What needs to be done:
Go through the data below and return each line where the string "agent" occurs.
Given information START
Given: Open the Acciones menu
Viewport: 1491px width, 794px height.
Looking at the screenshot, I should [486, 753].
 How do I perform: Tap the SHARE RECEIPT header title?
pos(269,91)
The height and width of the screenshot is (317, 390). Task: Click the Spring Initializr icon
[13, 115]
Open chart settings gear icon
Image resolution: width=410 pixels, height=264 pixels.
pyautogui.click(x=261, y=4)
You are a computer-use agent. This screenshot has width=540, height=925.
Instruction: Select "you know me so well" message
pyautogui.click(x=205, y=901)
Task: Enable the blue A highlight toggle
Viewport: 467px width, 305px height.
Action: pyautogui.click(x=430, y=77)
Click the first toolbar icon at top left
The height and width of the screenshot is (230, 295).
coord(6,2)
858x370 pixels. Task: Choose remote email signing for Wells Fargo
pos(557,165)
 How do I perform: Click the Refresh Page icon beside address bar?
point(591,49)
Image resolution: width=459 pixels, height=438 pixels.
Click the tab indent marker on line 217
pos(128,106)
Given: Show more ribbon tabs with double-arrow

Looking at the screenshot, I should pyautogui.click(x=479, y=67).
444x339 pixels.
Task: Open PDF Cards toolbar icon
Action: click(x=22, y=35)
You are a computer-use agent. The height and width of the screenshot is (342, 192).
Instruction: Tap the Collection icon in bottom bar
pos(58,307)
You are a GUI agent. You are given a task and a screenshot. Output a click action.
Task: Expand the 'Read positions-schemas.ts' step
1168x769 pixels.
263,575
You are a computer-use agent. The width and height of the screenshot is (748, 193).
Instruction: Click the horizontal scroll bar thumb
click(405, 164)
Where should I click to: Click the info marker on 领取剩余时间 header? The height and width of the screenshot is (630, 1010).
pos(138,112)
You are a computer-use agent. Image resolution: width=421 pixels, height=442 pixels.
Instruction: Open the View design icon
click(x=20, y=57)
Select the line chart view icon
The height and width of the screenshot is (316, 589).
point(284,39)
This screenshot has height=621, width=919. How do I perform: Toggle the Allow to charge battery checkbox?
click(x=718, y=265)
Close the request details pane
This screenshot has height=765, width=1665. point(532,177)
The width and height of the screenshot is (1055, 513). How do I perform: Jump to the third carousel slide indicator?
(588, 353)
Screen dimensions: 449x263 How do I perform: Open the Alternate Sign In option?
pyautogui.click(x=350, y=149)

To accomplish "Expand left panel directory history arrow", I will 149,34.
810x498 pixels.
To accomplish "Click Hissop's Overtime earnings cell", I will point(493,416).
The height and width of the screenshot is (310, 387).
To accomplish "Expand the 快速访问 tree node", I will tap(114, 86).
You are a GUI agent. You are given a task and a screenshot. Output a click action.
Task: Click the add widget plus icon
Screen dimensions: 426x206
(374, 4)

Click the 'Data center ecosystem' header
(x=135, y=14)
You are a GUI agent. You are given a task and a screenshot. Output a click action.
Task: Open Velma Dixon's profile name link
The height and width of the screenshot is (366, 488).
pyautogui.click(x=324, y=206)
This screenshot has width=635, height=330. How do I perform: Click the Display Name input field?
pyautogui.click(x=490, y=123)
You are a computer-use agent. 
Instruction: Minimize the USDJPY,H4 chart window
Given information END
Response box:
You are a computer-use agent. This screenshot has width=540, height=925.
You are a computer-use agent. The height and width of the screenshot is (342, 192).
You are a GUI agent. You are given a task and a screenshot. Output a click action.
You are a computer-use agent. The width and height of the screenshot is (748, 193).
You are a computer-use agent. Image resolution: width=421 pixels, height=442 pixels.
You are a GUI agent. You are given a task and a screenshot. Output a click action.
You are a GUI agent. You are given a task and a screenshot. Output a click action.
You are a computer-use agent. 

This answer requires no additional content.